A propos de  15 jours 

vidéo n/b (photographies numériques et morphing : Philippe MONFOUGA. Bande son : IIDA Etsuko) sur support  DVD Vidéo stéréo.

Tous les jours pendant quinze jours, je me suis pris en photo à l’aide d’un appareil photo numérique, le matin au réveil. Quinze jours, c’est peu dans une vie. Il semble que nous ne changeons pas d’apparence dans un laps de temps aussi court, pourtant le temps poursuit son œuvre. « Le temps est succession »[1], chaque photographie fige un instant, mises cote à cotes, ces photographies représentent cette succession du temps. Cette succession du temps qui ne peut être perçu sans un avant et un après. La durée, quant à elle, est continue. La vidéo a ceci de particulier qu’elle montre la durée et l’instant simultanément. Elle présente une certaine durée, cette durée étant composée d’instants (25 images par secondes). Dans le cas de cette vidéo, les temps intermédiaires (24 heures) entre deux photographies sont réalisés grâce à la technique du morphing. Ces images intermédiaires sont des extrapolations des photographies de bases, le résultat de computations, une déformation de l’espace photographique, un déplacement des coordonnées des pixels formant la carte numérique de l’image.
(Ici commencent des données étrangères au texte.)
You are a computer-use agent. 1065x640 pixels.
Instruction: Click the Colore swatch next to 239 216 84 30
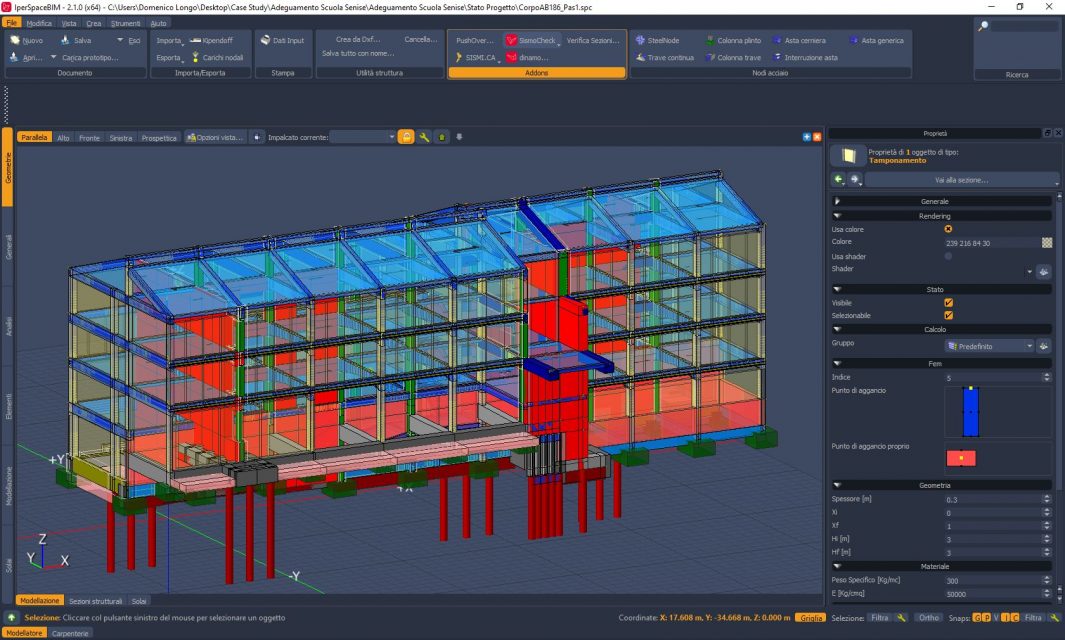pyautogui.click(x=1046, y=242)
La différence temporelle entre la première prise de vue et la dernière étant de faible durée, comparée à la durée de l’existence humaine moyenne, la différence entre les autoportraits est à peine perceptible, seules les cadrages différents, car non prémédités, et les expressions légèrement différentes, quoique semblables, marquent un écart entre les prises de vue, écart renforcé par le mouvement induit par les images issues de computations. Paradoxalement, l’écart est aussi brouillé par les images issues du morphing. Ces images issues de calcul peuvent sembler des clichés photographiques au même titre que celles prises par l’appareil numérique. Ainsi, la vitesse de déroulement de la vidéo permet avec un peu d’attention de remarquer que certaines images ne sont pas naturelles, sans pouvoir toutefois distinguer clairement dans l’intervalle entre deux images, laquelle est une prise de vue et laquelle est un calcul.La bande son, quant à elle, marque l’instant et la durée par la superposition de deux pistes, l’une répétitive, l’autre continue.

[1] Henri Bergson, Durée et simultanéité, Paris, Ed. PUF, 1998.